■ WRITTEN PROBLEM
Copy the forbearance agreement passage from "16.1 Disposition of" up to and including "for the Collateral.", substituting "Surety" for "Guarantor" wherever it appears.

■ SOURCE TEXT
14. Inconsistency. In
the event of any inconsistency between the terms of this Agreement and any other
Loan Document, this Agreement shall govern.
15. Consultation with
Counsel. Borrower acknowledges that it has consulted with
counsel and with such other experts and advisors as it has deemed necessary in
connection with the negotiation, execution, and delivery of this
Agreement.
16. General
Terms. The parties have agreed to the general provisions set forth
below.
16.1 Disposition of
Collateral. Borrower and Guarantor hereby waive, to the extent
permitted by applicable law, any and all of their rights under Article 9 of the
Uniform Commercial Code, including but not limited to, (a) notification of the
time and place of any public sale of the Collateral; (b) notification of the
time after which any private sale or other intended disposition of the
Collateral is to be made; (c) any rights relating to the compulsory disposition
of the Collateral; and (d) any right to redeem the Collateral.
16.2 Appointment of
Receiver. Borrower and Guarantor agree that upon termination
of the Forbearance Period, Bank shall be entitled to appointment of a receiver
for the Collateral.
16.3 Effectiveness. The
Loan Documents, as modified herein, are hereby reaffirmed, ratified and
republished (including, without
limitation, the grant of security interests contained therein) and Borrower
shall comply with all of the terms and conditions thereof.
16.4 Integration.
This Agreement, any documents executed in connection herewith and the Loan
Documents (as modified hereby and by any documents executed in connection
herewith) contain the entire agreement between the parties with respect to the
subject matter hereof and supersedes all prior agreements, understandings,
offers and negotiations, oral or written, with respect thereto.
16.5 Successors and
Assigns. This Agreement shall bind and inure to the benefit of
the respective successors and permitted assigns of each of the parties; provided, however, that neither this
Agreement nor any rights hereunder may be assigned by Borrower or
Guarantor. Bank shall have the right without the consent of or notice
to Borrower or Guarantor to sell, transfer, negotiate, or grant participation in
all or any part of, or any interest in, Bank’s obligations, rights and benefits
hereunder.
16.6 Indemnification. Borrower
and Guarantor shall each jointly and severally defend, indemnify and hold
harmless Bank and its officers, employees, and agents against: (a)
all obligations, demands, claims, and liabilities claimed or asserted by any
other party in connection with the transactions contemplated by this Agreement;
and (b) all losses or Bank Expenses in any way suffered, incurred, or paid by
Bank as a result of or in any way arising out of, following, or consequential to
transactions between Bank, Borrower and/or Guarantor whether under this
Agreement, or otherwise (including without limitation reasonable attorneys’ fees
and expenses), except for losses caused by Bank’s gross negligence or willful
misconduct.

■ EXTRACTED RECORDS
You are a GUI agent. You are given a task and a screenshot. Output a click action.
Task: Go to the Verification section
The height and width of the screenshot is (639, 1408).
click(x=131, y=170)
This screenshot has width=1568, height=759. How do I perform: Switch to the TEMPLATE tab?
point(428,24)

...

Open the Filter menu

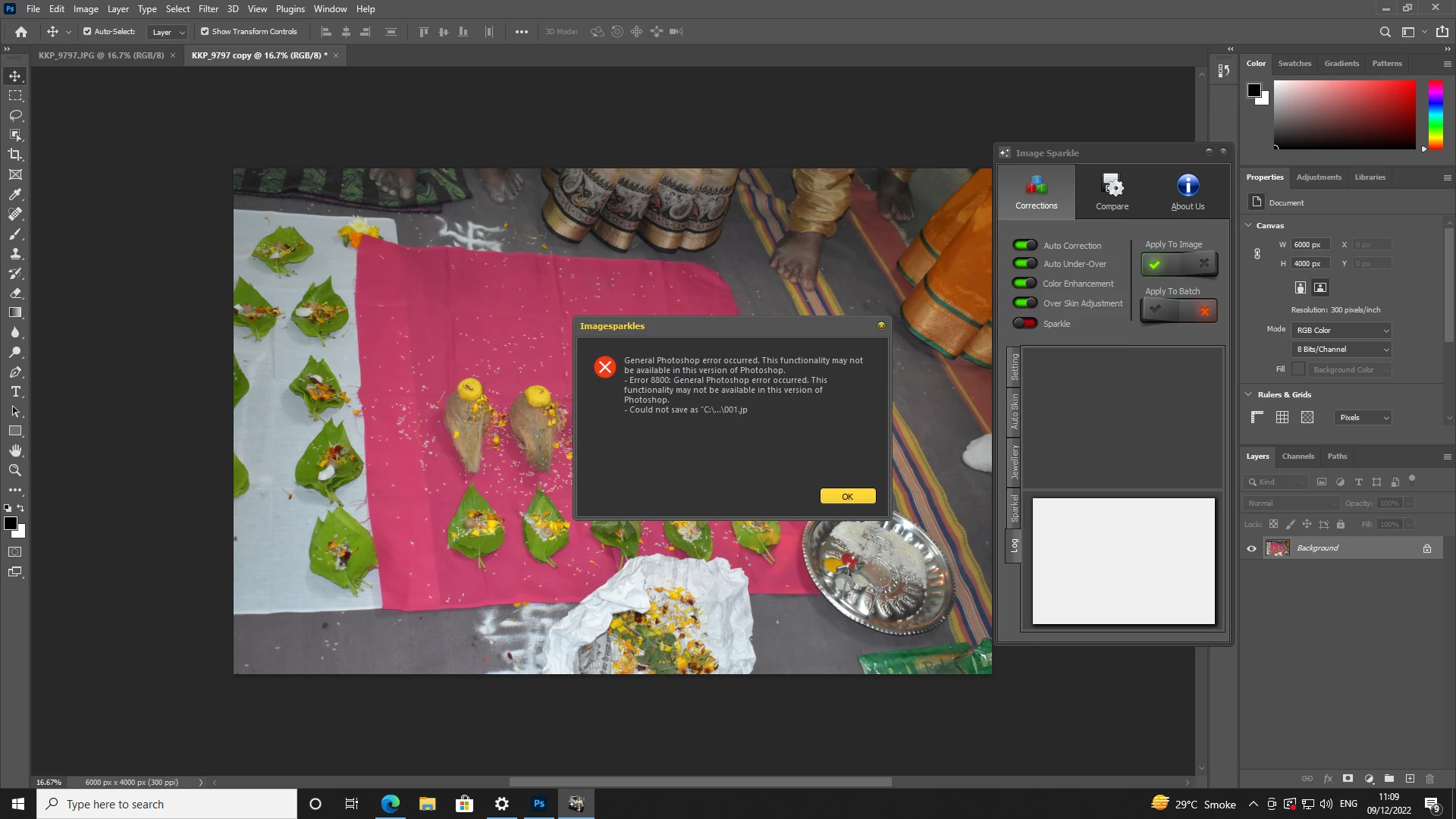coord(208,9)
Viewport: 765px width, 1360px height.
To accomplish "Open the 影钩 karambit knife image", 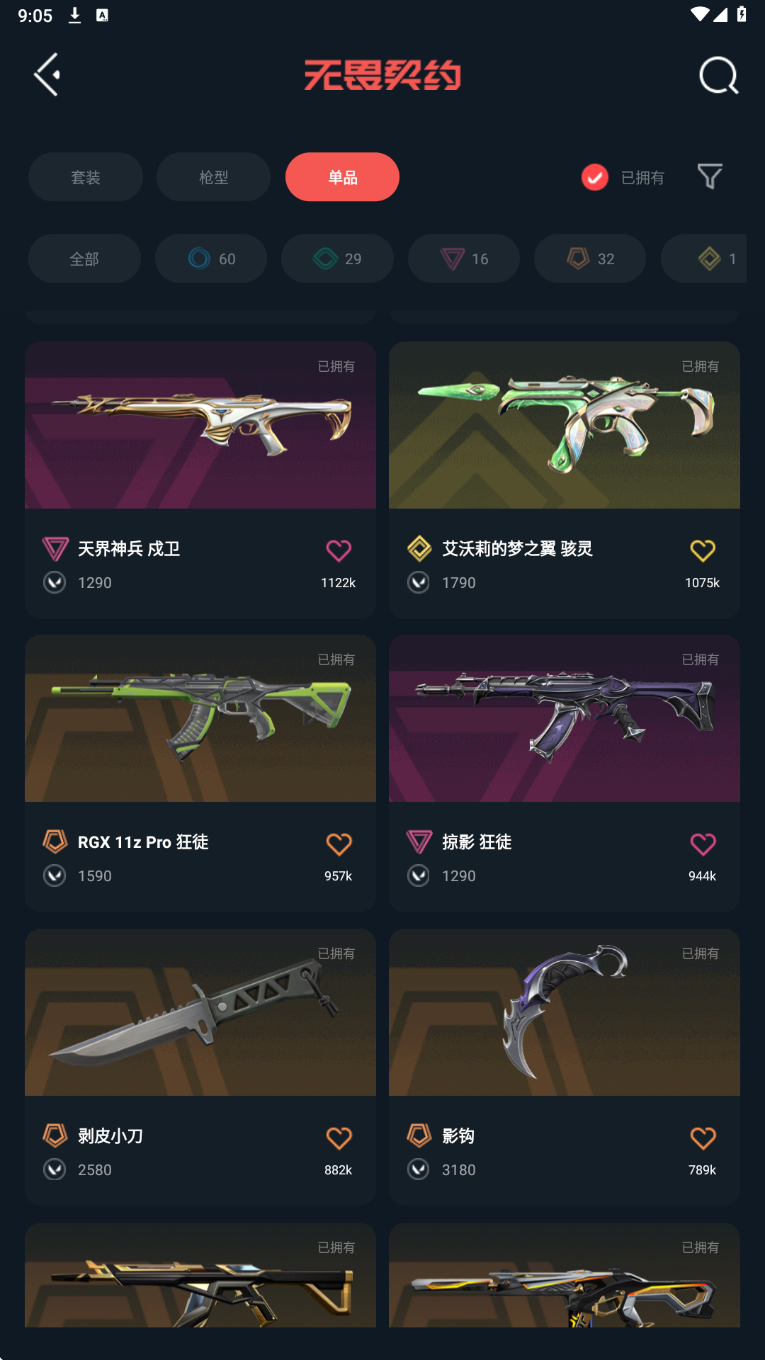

■ SOLUTION FOR THIS EXERCISE
16.1 Disposition of
Collateral. Borrower and Surety hereby waive, to the extent
permitted by applicable law, any and all of their rights under Article 9 of the
Uniform Commercial Code, including but not limited to, (a) notification of the
time and place of any public sale of the Collateral; (b) notification of the
time after which any private sale or other intended disposition of the
Collateral is to be made; (c) any rights relating to the compulsory disposition
of the Collateral; and (d) any right to redeem the Collateral.
16.2 Appointment of
Receiver. Borrower and Surety agree that upon termination
of the Forbearance Period, Bank shall be entitled to appointment of a receiver
for the Collateral.